* [Items from a data source]:

• • •

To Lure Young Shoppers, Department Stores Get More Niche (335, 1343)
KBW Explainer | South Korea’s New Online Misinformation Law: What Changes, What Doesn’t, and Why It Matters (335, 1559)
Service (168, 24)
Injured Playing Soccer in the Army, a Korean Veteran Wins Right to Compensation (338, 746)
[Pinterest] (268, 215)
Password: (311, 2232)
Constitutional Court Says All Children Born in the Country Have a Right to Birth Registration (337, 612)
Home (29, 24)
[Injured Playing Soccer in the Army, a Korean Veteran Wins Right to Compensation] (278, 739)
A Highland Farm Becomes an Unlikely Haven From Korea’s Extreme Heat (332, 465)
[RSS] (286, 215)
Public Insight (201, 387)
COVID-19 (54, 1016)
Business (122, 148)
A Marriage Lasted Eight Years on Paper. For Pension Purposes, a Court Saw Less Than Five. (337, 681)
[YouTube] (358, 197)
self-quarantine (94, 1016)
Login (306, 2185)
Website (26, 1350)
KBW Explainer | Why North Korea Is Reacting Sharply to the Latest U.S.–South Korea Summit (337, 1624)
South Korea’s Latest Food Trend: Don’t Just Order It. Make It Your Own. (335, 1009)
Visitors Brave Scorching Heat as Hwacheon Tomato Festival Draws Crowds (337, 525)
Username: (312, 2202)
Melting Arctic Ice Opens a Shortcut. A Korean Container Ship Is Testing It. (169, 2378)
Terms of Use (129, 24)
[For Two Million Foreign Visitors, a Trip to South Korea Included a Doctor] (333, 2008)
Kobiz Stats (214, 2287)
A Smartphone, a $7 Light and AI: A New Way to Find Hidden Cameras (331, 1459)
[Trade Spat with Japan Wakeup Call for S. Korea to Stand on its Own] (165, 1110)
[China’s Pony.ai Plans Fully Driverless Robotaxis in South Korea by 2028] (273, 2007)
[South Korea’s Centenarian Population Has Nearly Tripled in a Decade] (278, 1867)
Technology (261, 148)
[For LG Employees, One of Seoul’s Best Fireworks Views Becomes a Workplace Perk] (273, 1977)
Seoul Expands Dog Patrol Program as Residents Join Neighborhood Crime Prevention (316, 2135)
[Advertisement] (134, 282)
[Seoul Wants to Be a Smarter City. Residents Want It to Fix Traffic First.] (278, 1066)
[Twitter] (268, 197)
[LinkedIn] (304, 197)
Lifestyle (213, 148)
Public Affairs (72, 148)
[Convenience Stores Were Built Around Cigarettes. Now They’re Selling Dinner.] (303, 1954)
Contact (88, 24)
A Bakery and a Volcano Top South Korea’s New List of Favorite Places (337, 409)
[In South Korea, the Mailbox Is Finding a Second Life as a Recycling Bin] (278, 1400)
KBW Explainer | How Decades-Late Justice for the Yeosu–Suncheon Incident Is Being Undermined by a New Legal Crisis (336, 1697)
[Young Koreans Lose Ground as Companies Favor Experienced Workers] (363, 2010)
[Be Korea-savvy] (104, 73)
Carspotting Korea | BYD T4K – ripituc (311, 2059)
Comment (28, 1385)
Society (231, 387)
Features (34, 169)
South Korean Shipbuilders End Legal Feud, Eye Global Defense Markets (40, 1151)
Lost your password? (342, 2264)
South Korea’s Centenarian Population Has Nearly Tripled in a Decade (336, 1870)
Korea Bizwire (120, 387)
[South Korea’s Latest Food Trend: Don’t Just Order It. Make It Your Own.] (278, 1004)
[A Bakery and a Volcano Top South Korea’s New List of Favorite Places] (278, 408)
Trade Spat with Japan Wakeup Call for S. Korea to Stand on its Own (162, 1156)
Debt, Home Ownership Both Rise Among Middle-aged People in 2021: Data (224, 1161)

• • •

* [What you will do]: All of the data above needs to be transcribed verbatim.

* [Finished exercise]:
To Lure Young Shoppers, Department Stores Get More Niche (335, 1343)
KBW Explainer | South Korea’s New Online Misinformation Law: What Changes, What Doesn’t, and Why It Matters (335, 1559)
Service (168, 24)
Injured Playing Soccer in the Army, a Korean Veteran Wins Right to Compensation (338, 746)
[Pinterest] (268, 215)
Password: (311, 2232)
Constitutional Court Says All Children Born in the Country Have a Right to Birth Registration (337, 612)
Home (29, 24)
[Injured Playing Soccer in the Army, a Korean Veteran Wins Right to Compensation] (278, 739)
A Highland Farm Becomes an Unlikely Haven From Korea’s Extreme Heat (332, 465)
[RSS] (286, 215)
Public Insight (201, 387)
COVID-19 (54, 1016)
Business (122, 148)
A Marriage Lasted Eight Years on Paper. For Pension Purposes, a Court Saw Less Than Five. (337, 681)
[YouTube] (358, 197)
self-quarantine (94, 1016)
Login (306, 2185)
Website (26, 1350)
KBW Explainer | Why North Korea Is Reacting Sharply to the Latest U.S.–South Korea Summit (337, 1624)
South Korea’s Latest Food Trend: Don’t Just Order It. Make It Your Own. (335, 1009)
Visitors Brave Scorching Heat as Hwacheon Tomato Festival Draws Crowds (337, 525)
Username: (312, 2202)
Melting Arctic Ice Opens a Shortcut. A Korean Container Ship Is Testing It. (169, 2378)
Terms of Use (129, 24)
[For Two Million Foreign Visitors, a Trip to South Korea Included a Doctor] (333, 2008)
Kobiz Stats (214, 2287)
A Smartphone, a $7 Light and AI: A New Way to Find Hidden Cameras (331, 1459)
[Trade Spat with Japan Wakeup Call for S. Korea to Stand on its Own] (165, 1110)
[China’s Pony.ai Plans Fully Driverless Robotaxis in South Korea by 2028] (273, 2007)
[South Korea’s Centenarian Population Has Nearly Tripled in a Decade] (278, 1867)
Technology (261, 148)
[For LG Employees, One of Seoul’s Best Fireworks Views Becomes a Workplace Perk] (273, 1977)
Seoul Expands Dog Patrol Program as Residents Join Neighborhood Crime Prevention (316, 2135)
[Advertisement] (134, 282)
[Seoul Wants to Be a Smarter City. Residents Want It to Fix Traffic First.] (278, 1066)
[Twitter] (268, 197)
[LinkedIn] (304, 197)
Lifestyle (213, 148)
Public Affairs (72, 148)
[Convenience Stores Were Built Around Cigarettes. Now They’re Selling Dinner.] (303, 1954)
Contact (88, 24)
A Bakery and a Volcano Top South Korea’s New List of Favorite Places (337, 409)
[In South Korea, the Mailbox Is Finding a Second Life as a Recycling Bin] (278, 1400)
KBW Explainer | How Decades-Late Justice for the Yeosu–Suncheon Incident Is Being Undermined by a New Legal Crisis (336, 1697)
[Young Koreans Lose Ground as Companies Favor Experienced Workers] (363, 2010)
[Be Korea-savvy] (104, 73)
Carspotting Korea | BYD T4K – ripituc (311, 2059)
Comment (28, 1385)
Society (231, 387)
Features (34, 169)
South Korean Shipbuilders End Legal Feud, Eye Global Defense Markets (40, 1151)
Lost your password? (342, 2264)
South Korea’s Centenarian Population Has Nearly Tripled in a Decade (336, 1870)
Korea Bizwire (120, 387)
[South Korea’s Latest Food Trend: Don’t Just Order It. Make It Your Own.] (278, 1004)
[A Bakery and a Volcano Top South Korea’s New List of Favorite Places] (278, 408)
Trade Spat with Japan Wakeup Call for S. Korea to Stand on its Own (162, 1156)
Debt, Home Ownership Both Rise Among Middle-aged People in 2021: Data (224, 1161)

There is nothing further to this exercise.